And so the US Open is under way. Great British hope Andy Murray’s self-confessed “favourite Grand Slam”. Well it should be, he made the final last year – his best Grand Slam performance to date.
What’s niggling me is Murray’s world number two ranking and subsequent corresponding seeding in New York. Does anyone genuinely believe he’s better than Rafael Nadal?
It’s doubtful Murray believes it.
One of the most oft recited Murray-stats is his impressive head-to-head record against rejuvenated #1 Roger Federer. The pair have met nine times on the circuit, the Scotsman winning six of them.
Murray and Nadal have also played one another nine times. Murray has won just twice.
For those of you assuming most of those defeats must have been on Nadal’s favoured clay surface – there were just two on the orange dirt.
The ATP tennis rankings need a shake-up. That much should already be clear from the bizarrely scewed women’s rankings which see the Grand Slam-less Dinara Safina sitting atop the rankings pile.
The protected ranking system can aid an injured player but Nadal’s tendinitis, sidelining him for a mere four months doesn’t fit the bill.

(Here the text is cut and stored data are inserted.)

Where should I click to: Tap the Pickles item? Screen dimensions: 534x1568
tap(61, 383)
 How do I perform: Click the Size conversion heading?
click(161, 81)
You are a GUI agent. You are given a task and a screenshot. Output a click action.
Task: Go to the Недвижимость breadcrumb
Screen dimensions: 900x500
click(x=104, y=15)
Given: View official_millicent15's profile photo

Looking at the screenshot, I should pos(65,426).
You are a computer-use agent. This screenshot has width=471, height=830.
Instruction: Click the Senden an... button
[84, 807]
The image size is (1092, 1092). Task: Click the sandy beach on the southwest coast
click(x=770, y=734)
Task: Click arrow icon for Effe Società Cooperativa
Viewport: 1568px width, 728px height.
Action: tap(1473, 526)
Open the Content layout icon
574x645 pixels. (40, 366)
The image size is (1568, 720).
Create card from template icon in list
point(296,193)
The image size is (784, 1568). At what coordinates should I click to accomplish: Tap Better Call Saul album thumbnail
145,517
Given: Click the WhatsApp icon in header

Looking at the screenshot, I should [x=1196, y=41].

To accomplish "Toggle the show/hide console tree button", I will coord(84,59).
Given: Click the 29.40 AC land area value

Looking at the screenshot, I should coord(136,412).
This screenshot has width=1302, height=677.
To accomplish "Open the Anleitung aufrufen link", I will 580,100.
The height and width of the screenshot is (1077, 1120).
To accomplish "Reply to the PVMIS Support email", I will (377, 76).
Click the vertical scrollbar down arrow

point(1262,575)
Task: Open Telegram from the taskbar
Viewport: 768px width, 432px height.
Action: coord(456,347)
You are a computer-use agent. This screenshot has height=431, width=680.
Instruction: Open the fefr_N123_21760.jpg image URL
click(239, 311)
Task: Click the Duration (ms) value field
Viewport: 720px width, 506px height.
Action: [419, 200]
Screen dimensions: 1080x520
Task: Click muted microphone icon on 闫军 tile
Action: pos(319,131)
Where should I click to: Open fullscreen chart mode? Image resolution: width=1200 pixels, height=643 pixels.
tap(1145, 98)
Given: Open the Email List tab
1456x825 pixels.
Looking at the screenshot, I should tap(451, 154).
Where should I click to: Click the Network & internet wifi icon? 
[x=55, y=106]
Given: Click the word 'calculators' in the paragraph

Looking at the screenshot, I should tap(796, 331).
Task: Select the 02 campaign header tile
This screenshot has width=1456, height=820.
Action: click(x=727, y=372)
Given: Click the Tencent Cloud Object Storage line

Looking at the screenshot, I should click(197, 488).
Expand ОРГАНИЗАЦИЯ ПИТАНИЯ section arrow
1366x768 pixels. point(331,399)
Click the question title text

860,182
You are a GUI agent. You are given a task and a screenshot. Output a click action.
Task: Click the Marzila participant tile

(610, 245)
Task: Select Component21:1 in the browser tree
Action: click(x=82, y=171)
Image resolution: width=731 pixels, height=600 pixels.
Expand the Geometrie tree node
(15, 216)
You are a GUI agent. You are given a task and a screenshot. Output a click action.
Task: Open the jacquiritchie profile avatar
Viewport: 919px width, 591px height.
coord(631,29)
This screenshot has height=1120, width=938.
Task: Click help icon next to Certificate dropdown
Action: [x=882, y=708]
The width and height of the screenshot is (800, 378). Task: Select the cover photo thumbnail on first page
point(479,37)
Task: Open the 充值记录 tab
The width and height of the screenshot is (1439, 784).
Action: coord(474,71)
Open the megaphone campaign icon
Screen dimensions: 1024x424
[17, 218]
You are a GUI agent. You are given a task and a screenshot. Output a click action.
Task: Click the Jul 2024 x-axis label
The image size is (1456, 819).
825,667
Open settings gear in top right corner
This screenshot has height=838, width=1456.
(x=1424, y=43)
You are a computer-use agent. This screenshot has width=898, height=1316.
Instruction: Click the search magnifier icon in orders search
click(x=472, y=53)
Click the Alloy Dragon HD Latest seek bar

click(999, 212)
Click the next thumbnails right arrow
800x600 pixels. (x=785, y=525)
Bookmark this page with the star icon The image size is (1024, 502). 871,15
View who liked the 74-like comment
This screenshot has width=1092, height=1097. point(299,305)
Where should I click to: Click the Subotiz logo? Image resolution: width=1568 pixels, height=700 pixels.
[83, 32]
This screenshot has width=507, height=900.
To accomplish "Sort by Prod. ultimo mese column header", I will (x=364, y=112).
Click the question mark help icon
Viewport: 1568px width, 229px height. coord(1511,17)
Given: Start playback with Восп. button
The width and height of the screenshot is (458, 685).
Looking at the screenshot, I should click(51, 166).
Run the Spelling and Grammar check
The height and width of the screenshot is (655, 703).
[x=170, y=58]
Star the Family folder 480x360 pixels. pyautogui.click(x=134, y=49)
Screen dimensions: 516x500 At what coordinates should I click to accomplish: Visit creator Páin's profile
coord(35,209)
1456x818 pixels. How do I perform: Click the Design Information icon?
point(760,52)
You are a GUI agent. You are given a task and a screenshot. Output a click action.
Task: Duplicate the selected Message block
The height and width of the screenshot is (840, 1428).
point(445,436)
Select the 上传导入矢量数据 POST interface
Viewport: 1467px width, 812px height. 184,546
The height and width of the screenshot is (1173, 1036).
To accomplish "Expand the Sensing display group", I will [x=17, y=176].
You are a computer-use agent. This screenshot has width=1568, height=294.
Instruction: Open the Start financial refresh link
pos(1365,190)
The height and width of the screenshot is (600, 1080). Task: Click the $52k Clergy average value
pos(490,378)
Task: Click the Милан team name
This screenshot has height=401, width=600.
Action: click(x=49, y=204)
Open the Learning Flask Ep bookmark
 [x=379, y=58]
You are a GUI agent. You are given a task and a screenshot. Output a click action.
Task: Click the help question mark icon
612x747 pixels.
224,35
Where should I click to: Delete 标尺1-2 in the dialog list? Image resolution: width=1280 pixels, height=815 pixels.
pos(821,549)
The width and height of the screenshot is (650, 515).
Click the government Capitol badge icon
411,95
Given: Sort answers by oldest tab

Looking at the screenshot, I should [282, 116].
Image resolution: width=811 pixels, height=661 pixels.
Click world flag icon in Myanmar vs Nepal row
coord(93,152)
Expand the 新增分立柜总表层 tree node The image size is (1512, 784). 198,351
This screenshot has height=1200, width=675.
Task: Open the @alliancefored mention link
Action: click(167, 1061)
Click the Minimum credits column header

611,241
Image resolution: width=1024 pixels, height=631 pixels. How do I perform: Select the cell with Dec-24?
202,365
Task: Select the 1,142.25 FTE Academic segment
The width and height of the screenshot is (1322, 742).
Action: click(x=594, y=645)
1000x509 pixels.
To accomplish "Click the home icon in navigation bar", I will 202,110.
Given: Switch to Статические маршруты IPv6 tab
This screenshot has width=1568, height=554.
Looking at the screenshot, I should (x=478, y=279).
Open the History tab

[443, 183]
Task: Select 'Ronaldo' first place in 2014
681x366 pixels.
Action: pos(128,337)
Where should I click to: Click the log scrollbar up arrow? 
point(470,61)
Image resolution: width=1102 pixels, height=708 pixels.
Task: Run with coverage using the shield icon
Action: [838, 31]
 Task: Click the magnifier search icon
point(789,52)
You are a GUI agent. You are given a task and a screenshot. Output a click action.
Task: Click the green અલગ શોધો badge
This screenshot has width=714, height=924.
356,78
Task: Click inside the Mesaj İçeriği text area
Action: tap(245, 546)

The injury must be a minimum of six months long.
Therefore, one the sport’s leading all time Grand Slam winners, still only 23 (just a year older than Murray), finds himself ranked and seeded behind the Scotsman this week.
Don’t get me wrong – as a massive fan of British tennis, I’d be delighted to see Murray prove the rankings right by making another US Open final – but the numbers just don’t add up.